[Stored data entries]
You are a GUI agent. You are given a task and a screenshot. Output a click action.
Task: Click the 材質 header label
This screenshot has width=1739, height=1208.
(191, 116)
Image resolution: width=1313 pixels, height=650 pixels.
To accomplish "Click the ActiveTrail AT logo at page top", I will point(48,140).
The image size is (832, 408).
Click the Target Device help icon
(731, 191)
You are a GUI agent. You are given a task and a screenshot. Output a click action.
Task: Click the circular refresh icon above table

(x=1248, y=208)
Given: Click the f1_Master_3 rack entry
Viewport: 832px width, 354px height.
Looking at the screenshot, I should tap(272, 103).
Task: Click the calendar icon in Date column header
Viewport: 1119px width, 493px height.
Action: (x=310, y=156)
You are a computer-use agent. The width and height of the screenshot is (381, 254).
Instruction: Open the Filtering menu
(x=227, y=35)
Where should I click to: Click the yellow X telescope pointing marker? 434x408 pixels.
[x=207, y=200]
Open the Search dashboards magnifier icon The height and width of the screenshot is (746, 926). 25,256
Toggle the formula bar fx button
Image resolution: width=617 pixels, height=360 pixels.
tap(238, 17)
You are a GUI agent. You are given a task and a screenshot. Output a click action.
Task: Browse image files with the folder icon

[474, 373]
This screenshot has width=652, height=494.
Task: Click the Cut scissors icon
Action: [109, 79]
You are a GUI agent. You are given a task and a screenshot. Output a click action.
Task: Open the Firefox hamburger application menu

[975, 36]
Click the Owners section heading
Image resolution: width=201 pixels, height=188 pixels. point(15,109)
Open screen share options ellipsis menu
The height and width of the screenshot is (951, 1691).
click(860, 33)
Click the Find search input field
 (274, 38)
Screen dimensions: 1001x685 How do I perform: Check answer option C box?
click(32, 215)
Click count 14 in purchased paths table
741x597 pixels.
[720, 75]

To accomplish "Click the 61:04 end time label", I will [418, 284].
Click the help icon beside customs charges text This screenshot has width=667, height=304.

Prompt:
Within the records above, count each line holding "label". Write down only the number.

Solution to the problem:
2